## EXERCISE DETAILS
In the stretch from the start of the lines through the line that contains "pos(213,477)", replace "Viewport" with "Display" and write out only those lines, with everything else unchanged.

[Stored data entries]
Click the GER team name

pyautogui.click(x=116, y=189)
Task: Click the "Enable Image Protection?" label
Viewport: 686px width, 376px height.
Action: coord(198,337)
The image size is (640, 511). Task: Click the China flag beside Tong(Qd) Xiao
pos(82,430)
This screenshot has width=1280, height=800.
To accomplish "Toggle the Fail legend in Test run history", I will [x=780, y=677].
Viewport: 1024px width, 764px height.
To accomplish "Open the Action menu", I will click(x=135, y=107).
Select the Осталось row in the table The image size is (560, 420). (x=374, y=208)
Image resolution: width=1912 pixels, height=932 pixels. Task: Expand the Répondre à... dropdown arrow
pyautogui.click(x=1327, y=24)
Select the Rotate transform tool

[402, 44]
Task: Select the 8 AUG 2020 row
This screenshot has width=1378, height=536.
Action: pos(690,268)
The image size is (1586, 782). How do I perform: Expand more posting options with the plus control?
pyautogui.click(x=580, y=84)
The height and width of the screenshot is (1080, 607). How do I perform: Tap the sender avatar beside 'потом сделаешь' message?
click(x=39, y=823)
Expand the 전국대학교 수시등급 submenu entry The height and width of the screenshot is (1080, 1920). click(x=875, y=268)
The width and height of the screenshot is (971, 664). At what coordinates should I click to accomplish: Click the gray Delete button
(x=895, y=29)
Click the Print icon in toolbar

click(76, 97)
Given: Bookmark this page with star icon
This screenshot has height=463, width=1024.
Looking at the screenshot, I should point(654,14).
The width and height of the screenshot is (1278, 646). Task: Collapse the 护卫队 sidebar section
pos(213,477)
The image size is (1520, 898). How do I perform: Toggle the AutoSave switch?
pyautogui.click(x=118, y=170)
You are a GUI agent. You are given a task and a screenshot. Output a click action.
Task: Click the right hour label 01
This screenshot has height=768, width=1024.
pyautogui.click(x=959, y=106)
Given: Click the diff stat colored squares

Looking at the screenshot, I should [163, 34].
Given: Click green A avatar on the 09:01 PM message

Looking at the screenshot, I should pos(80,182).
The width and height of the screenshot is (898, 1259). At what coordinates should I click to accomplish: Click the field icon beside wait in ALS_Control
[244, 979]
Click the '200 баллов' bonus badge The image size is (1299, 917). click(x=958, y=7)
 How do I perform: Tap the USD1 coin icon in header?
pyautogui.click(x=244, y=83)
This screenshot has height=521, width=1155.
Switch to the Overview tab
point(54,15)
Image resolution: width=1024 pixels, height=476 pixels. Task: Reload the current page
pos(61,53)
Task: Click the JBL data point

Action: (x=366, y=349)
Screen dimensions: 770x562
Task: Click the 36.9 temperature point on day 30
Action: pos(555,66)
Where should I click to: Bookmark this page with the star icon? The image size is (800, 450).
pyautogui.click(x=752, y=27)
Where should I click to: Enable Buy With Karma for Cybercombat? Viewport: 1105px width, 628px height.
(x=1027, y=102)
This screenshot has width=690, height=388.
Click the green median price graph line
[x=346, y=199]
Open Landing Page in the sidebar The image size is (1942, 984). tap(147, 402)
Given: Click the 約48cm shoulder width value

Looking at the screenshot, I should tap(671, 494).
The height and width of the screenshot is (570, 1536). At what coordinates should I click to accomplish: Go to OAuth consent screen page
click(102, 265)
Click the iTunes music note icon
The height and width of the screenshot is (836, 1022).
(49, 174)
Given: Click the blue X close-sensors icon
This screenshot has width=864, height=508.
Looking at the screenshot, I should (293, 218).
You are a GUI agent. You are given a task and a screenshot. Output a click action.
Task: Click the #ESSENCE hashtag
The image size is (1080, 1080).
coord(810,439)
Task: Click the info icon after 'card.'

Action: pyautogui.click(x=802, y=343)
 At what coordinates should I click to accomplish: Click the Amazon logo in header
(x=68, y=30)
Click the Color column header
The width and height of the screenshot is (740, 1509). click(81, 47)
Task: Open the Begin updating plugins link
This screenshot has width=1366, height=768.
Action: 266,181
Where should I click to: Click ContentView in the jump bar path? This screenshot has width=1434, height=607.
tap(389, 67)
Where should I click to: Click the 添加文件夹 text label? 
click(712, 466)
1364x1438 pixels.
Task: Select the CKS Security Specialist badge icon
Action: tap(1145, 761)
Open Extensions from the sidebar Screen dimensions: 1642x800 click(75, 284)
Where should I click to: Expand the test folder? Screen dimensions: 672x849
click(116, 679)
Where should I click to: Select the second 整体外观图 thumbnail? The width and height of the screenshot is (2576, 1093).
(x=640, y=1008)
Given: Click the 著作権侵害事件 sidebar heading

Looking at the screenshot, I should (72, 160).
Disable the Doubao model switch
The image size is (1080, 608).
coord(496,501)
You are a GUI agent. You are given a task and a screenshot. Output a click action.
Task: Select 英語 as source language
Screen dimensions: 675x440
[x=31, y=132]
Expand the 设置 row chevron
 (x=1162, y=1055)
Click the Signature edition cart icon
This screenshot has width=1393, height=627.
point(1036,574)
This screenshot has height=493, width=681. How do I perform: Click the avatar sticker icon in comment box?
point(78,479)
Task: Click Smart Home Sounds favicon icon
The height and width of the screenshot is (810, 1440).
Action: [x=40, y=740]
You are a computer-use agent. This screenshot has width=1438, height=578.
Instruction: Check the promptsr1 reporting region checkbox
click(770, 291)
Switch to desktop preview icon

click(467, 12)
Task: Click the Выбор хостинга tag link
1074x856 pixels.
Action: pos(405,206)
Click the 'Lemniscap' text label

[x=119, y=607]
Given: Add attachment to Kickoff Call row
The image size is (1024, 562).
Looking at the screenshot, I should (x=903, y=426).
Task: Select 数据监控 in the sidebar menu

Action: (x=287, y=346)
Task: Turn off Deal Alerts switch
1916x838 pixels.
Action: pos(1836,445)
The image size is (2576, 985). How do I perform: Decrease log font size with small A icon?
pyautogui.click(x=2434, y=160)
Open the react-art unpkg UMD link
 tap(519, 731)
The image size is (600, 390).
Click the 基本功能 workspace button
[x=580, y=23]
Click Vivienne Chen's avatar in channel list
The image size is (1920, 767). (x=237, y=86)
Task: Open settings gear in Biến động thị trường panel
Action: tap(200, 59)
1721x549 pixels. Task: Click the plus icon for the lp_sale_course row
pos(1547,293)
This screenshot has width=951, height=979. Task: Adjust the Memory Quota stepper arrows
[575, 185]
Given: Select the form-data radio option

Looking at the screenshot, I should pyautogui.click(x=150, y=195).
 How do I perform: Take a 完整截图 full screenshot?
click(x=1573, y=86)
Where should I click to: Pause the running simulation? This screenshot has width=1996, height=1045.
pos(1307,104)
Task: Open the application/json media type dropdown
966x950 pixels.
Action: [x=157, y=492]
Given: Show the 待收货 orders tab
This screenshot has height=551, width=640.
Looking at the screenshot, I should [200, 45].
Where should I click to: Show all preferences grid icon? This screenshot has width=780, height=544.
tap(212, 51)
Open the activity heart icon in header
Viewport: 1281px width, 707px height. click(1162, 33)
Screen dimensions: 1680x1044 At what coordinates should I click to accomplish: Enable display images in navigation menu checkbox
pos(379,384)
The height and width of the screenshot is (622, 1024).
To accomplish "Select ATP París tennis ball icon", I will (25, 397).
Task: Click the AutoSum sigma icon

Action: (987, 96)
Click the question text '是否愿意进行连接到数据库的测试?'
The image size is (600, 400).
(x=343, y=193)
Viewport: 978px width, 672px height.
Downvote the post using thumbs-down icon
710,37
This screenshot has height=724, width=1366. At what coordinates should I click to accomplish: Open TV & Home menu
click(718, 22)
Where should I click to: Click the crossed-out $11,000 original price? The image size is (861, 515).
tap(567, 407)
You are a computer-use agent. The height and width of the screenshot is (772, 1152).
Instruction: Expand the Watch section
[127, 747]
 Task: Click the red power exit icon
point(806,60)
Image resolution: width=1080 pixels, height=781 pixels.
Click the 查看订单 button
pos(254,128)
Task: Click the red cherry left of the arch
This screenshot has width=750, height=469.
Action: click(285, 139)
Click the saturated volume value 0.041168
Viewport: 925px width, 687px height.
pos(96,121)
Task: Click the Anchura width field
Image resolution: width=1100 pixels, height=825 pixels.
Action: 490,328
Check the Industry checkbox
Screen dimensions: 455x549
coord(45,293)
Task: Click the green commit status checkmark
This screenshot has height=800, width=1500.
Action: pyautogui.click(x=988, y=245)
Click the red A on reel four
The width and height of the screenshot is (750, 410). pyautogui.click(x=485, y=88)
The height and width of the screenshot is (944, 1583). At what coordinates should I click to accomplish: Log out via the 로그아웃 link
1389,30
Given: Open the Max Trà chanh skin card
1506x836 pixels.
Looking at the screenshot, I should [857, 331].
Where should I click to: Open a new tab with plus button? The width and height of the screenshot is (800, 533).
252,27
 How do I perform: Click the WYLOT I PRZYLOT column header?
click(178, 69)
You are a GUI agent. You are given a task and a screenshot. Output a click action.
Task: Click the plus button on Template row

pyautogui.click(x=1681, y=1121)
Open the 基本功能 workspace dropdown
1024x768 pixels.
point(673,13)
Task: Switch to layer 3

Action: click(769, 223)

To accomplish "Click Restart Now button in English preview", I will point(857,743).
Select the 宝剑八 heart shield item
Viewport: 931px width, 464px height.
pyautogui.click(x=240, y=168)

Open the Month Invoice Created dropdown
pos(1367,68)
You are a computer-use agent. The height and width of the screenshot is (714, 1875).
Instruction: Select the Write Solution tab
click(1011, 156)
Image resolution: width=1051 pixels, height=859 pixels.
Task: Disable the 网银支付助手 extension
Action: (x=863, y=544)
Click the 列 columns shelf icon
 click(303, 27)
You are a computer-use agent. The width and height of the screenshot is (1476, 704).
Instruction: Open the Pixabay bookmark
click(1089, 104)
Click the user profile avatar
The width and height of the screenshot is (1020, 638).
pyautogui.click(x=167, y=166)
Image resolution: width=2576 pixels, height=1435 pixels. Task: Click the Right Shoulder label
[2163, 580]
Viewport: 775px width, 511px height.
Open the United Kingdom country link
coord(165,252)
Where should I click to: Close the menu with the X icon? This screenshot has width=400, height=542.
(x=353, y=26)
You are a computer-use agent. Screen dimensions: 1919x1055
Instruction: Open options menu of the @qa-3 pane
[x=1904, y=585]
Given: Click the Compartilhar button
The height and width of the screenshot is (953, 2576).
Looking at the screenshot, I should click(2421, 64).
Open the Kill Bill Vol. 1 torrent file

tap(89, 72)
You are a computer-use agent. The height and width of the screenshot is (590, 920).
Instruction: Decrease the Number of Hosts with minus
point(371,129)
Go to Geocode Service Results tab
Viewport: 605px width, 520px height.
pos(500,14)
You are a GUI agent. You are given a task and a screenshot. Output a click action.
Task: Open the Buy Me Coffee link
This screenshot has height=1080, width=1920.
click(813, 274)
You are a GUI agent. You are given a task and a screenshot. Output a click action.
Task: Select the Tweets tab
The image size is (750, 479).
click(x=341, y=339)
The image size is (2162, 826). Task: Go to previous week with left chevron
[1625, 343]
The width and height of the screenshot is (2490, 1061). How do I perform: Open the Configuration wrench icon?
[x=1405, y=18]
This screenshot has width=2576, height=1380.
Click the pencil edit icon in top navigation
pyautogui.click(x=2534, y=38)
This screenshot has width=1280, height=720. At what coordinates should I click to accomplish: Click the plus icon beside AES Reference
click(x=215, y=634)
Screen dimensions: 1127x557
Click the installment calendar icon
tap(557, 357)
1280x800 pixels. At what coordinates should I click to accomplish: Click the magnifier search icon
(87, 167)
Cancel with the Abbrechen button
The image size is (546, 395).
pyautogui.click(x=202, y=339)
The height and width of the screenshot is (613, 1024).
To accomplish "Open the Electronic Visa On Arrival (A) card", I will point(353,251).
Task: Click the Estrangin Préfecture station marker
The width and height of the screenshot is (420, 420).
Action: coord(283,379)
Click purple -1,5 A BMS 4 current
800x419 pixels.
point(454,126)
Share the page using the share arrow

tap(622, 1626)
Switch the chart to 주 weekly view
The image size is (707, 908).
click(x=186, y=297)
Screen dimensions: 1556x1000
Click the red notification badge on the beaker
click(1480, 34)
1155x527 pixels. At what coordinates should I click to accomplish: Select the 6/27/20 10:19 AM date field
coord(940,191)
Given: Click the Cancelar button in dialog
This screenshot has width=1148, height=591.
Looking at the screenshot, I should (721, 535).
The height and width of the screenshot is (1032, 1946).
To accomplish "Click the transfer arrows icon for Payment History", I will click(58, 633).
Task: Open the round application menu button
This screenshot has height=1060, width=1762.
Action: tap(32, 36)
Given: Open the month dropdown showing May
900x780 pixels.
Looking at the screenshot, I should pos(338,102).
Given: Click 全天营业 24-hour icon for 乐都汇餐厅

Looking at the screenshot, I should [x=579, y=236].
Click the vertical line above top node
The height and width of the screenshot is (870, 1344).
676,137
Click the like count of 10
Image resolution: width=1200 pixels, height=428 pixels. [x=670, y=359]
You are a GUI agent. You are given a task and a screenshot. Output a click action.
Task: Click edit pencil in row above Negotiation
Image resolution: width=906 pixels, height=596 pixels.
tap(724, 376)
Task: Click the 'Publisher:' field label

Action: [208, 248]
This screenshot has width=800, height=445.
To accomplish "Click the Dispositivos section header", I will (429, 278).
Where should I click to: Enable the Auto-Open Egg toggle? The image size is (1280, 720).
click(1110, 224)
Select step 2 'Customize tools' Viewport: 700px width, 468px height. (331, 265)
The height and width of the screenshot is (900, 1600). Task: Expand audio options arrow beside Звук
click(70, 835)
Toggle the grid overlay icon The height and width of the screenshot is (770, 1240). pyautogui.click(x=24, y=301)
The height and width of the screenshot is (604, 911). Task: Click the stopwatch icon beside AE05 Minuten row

## FULL RESPONSE
Click the GER team name

pyautogui.click(x=116, y=189)
Task: Click the "Enable Image Protection?" label
Display: 686px width, 376px height.
Action: coord(198,337)
The image size is (640, 511). Task: Click the China flag beside Tong(Qd) Xiao
pos(82,430)
This screenshot has width=1280, height=800.
To accomplish "Toggle the Fail legend in Test run history", I will [x=780, y=677].
Display: 1024px width, 764px height.
To accomplish "Open the Action menu", I will click(x=135, y=107).
Select the Осталось row in the table The image size is (560, 420). (x=374, y=208)
Image resolution: width=1912 pixels, height=932 pixels. Task: Expand the Répondre à... dropdown arrow
pyautogui.click(x=1327, y=24)
Select the Rotate transform tool

[402, 44]
Task: Select the 8 AUG 2020 row
This screenshot has width=1378, height=536.
Action: pos(690,268)
The image size is (1586, 782). How do I perform: Expand more posting options with the plus control?
pyautogui.click(x=580, y=84)
The height and width of the screenshot is (1080, 607). How do I perform: Tap the sender avatar beside 'потом сделаешь' message?
click(x=39, y=823)
Expand the 전국대학교 수시등급 submenu entry The height and width of the screenshot is (1080, 1920). click(x=875, y=268)
The width and height of the screenshot is (971, 664). At what coordinates should I click to accomplish: Click the gray Delete button
(x=895, y=29)
Click the Print icon in toolbar

click(76, 97)
Given: Bookmark this page with star icon
This screenshot has height=463, width=1024.
Looking at the screenshot, I should point(654,14).
The width and height of the screenshot is (1278, 646). Task: Collapse the 护卫队 sidebar section
pos(213,477)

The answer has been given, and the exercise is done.